In quest’opera Buber evidenzia la peculiarità dell’essere umano che, rispetto a ogni altro essere, si configura come sociale. Secondo il pensatore, l’io e l’altro sono messi in contatto da un a priori universalmente valido e non dalla mediazione di un interesse o utilità, come neppure dalla conseguenza di un sentimento di simpatia o compassione. Tale a priori pone immediatamente in contatto l’io e l’altro in modo gratuito, manifestando la reciproca disponibilità.
L’autore affronta la questione dell’identità dell’uomo, intraprendendo un percorso storico delle risposte date alla fondamentale domanda antropologica: «Che cos’è l’uomo?», resa esplicita da Immanuel Kant.
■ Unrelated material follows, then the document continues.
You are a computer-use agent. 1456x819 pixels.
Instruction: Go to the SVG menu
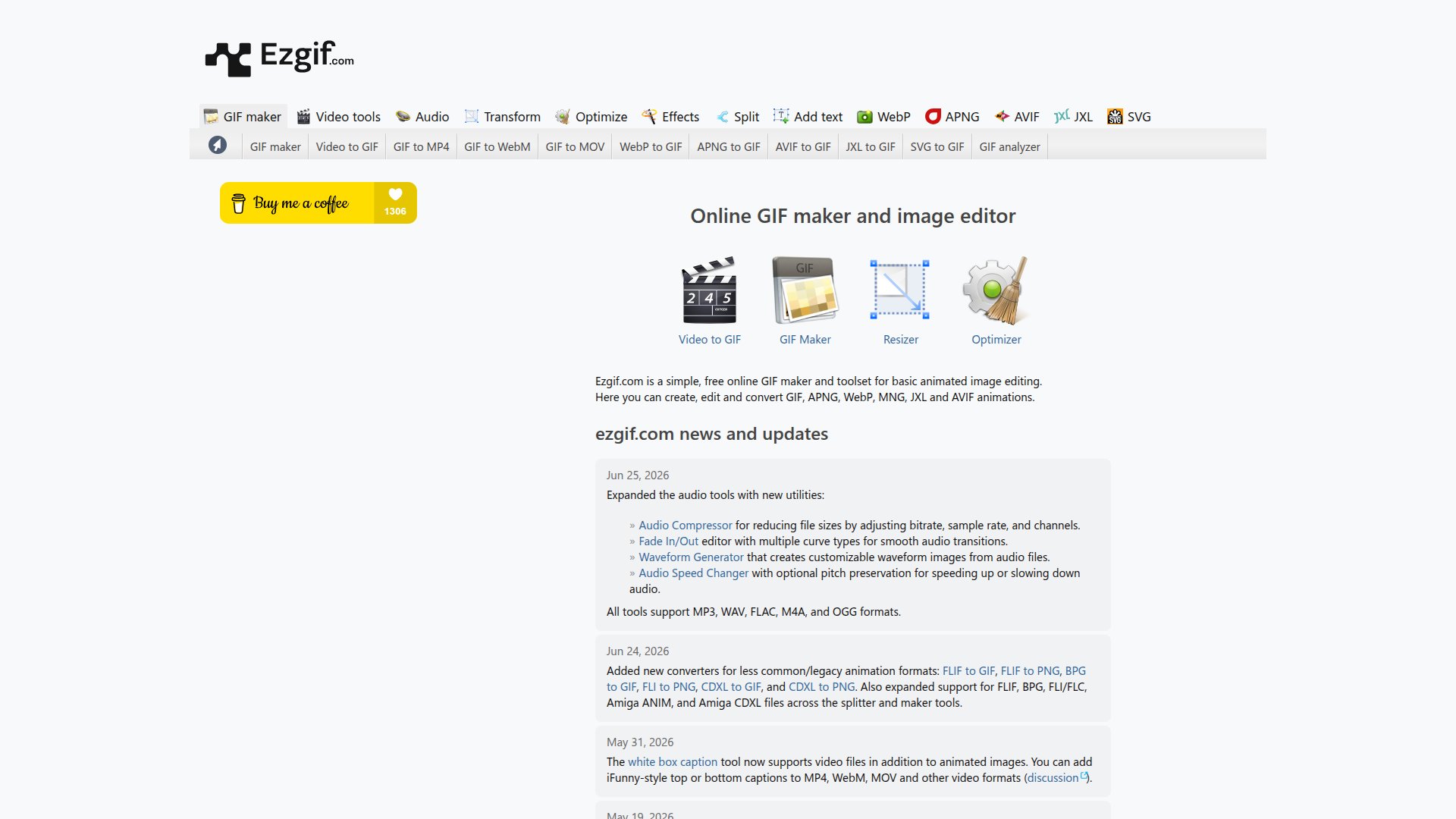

Questa domanda fa confluire a sé i contenuti di altri interrogativi fondamentali, indicati dallo stesso Kant: 1) Che cosa posso conoscere? 2) Che cosa debbo fare? 3) Che cosa mi è consentito sperare? Essi richiamano, rispettivamente, la metafisica, la morale e la religione.
Buber sostiene che si può dare una risposta alla domanda antropologica solo se il filosofo riflette a partire da se stesso in quanto persona. Il principio di individuazione non conferisce alla persona un carattere relativizzante, bensì ne è il nucleo e la struttura. «L’antropologo filosofo – spiega Buber – non può non mettere in gioco la sua totalità vivente, se stesso nella sua reale concretezza. Anzi, non gli basterà di porsi di fronte il proprio io come oggetto di conoscenza. Egli non potrà conoscere la totalità della persona e, con essa, la totalità dell’uomo, che a condizione di non escludere la sua soggettività, e di non rimanere osservatore indifferente» (pp. 13 s).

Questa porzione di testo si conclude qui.